> Your objective
Reproduce the stretch of the biographical passage on Ofili from "Ofili was born" through "der Künste Berlin." word for word.

> Selected excerpt

Ofili was born in Manchester to May and Michael Ofili. When he was eleven, his father left the family and moved back to Nigeria. Ofili was for some years educated at St. Pius X High School for Boys, and then at Xaverian College in Victoria Park, Manchester. Ofili completed a foundation course in art at Tameside College in Ashton-under-Lyne in Greater Manchester and then studied in London, at the Chelsea School of Art from 1988 to 1991 and at the Royal College of Art from 1991 to 1993. In the fall of 1992, he got a one-year exchange scholarship to Universität der Künste Berlin.

Ofili visited Trinidad for the first time in 2000, when he was invited by an international art trust to attend a painting workshop in Port of Spain. He permanently moved to Trinidad in 2005. He lives with his wife Roba, former singer with trip-hop band Attica Blues, whom he married in 2002. He maintains a studio on Lady Chancellor Road, about ten minutes from downtown Port of Spain, in Trinidad.

Ofili's early work was heavily influenced by Jean-Michel Basquiat, Georg Baselitz, Philip Guston, and George Condo. Peter Doig was doing graduate work at the Chelsea College of Arts when Ofili was an undergraduate, and they soon became friends. In 2014, art critic Roberta Smith held that Ofili has much in common with painters like Mickalene Thomas, Kerry James Marshall, Robert Colescott and Ellen Gallagher, and with more distant precedents such as Bob Thompson, Beauford Delaney and William H. Johnson.

> Collected data
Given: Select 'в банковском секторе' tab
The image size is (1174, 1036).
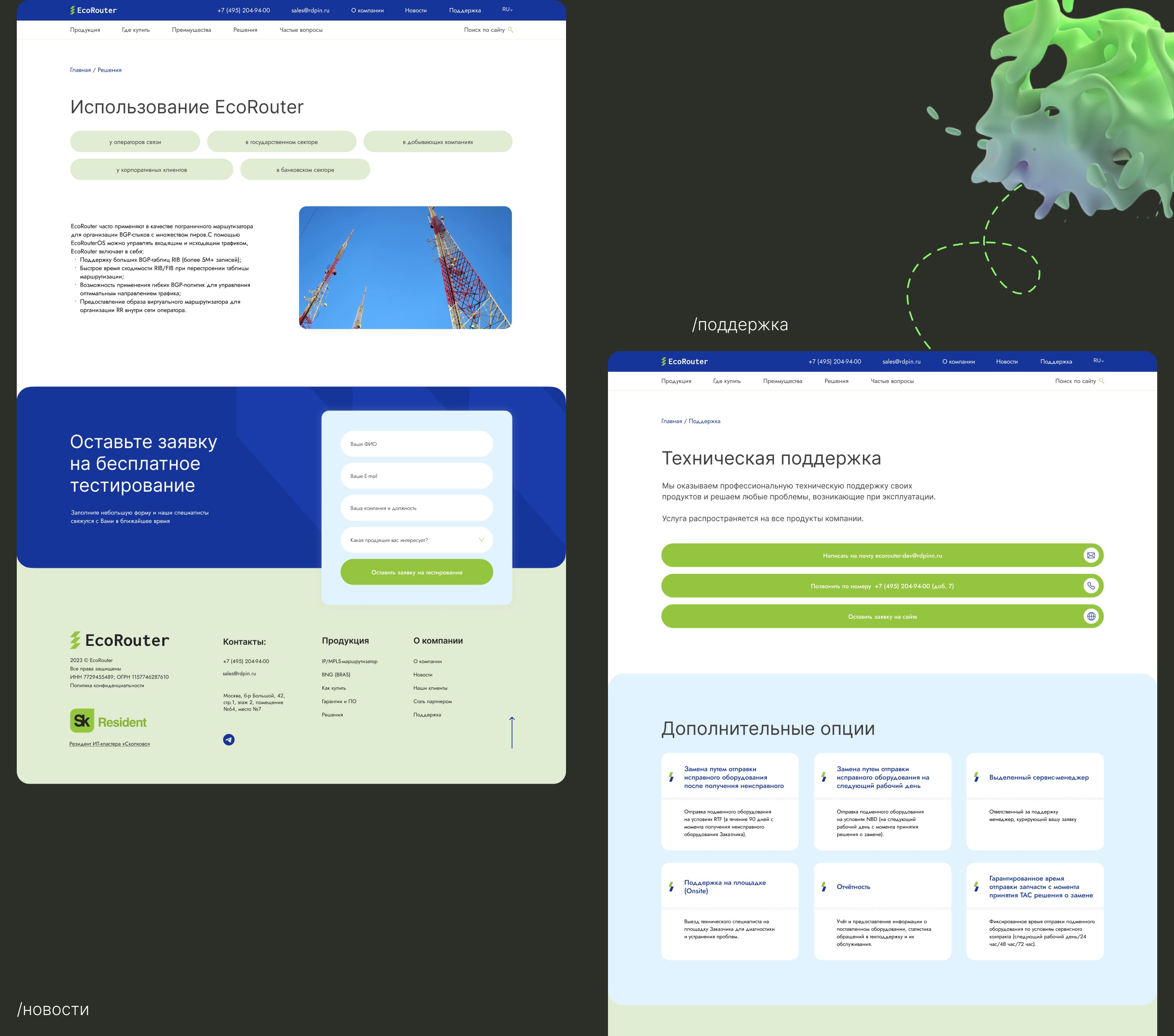Looking at the screenshot, I should [305, 170].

> Answer to the exercise
Ofili was born in Manchester to May and Michael Ofili. When he was eleven, his father left the family and moved back to Nigeria. Ofili was for some years educated at St. Pius X High School for Boys, and then at Xaverian College in Victoria Park, Manchester. Ofili completed a foundation course in art at Tameside College in Ashton-under-Lyne in Greater Manchester and then studied in London, at the Chelsea School of Art from 1988 to 1991 and at the Royal College of Art from 1991 to 1993. In the fall of 1992, he got a one-year exchange scholarship to Universität der Künste Berlin.